Provided also that supplies from Domestic Tariff Area to Special Economic Zones shall attract export duties, in case, export duties are leviable on items attracting export duties.

[Emphasis supplied…..]

However, the SEZ Act, 2005, which provides the legal foundation for the SEZ Regulations, does not confer the authority to levy customs duties. Moreover, Section 51 of the SEZ Act, 2005, which reads as follows, serves as a special provision, stating that the provisions of the Act shall prevail over any inconsistent provisions in other laws.

Section – 51 - The provisions of this Act shall have effect notwithstanding anything inconsistent therewith contained in any other law for the time being in force or in any instrument having effect by virtue of any law other than this Act.

Demanding export duties on the sale of goods from DTA to SEZ erroneously assumes that Rule 27 of the SEZ Regulations, 2006, overrides Section 12 and Section 2(18) of the Customs Act, 1962. This interpretation lacks merit and is fundamentally illegal.

Judicial Precedent: Essar Steel Ltd Case

A pertinent judicial precedent in the case of Essar Steel Ltd, as adjudicated by the Gujarat High Court, supports the contention that no export duties are imposable on the supply of goods from DTA to SEZ. The court, while discussing the scope of Section 51 of the SEZ Act, emphasized the overriding effect of the SEZ Act and refuted any conflicting interpretation.

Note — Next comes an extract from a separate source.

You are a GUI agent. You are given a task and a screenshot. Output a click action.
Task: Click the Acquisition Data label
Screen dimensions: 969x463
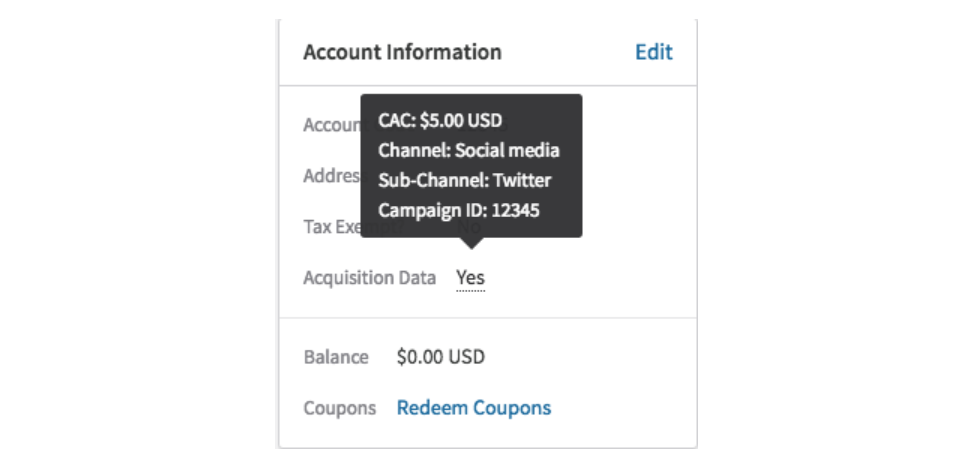point(369,278)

The judgment underscores that the movement of goods from DTA to SEZ is treated as an export under the SEZ Act, and attempting to impose duties runs counter to the purpose of this legal fiction.

Unaltered Legal Landscape: Absence of Legislative Amendments

Crucially, no amendments have been made to the Customs Act, 1962, the Customs Tariff Act, 1975, or the SEZ Act, 2005, authorizing the imposition of customs duties on the supply of goods from DTA to SEZ. The insertion of a proviso under Rule 27 of the SEZ Regulations, 2006, does not alter the legal position established by the Essar Steel Ltd judgment. Consequently, the law remains unchanged, and the demand for export duties on the sale of goods from DTA to SEZ lacks a legal foundation.

Conclusion: Navigating the Legal Labyrinth

In conclusion, the imposition of export duties on the sale of goods from DTA to SEZ is fraught with legal inconsistencies and misconceptions. By unraveling the intricate legal architecture woven into the Customs Act, 1962, the Customs Tariff Act, 1975, and the SEZ Act, 2005, this article aims to provide a comprehensive understanding of the legal nuances surrounding this contentious issue. The constitutional framework, statutory provisions, and judicial precedents collectively affirm that such imposition lack a solid legal foundation. As the legal community grapples with this hot topic, it is crucial to uphold the sanctity of legal principles and ensure a judicious interpretation that aligns with the constitutional and statutory fabric of India.

Disclaimer:

This article is for educational purposes only and does not constitute legal advice. While efforts have been made to ensure accuracy, the author is not liable for any errors or omissions. Readers should seek legal and professional advice before acting on the information. The author is not responsible for any losses incurred based on the content of this article. This disclaimer is subject to change without notice.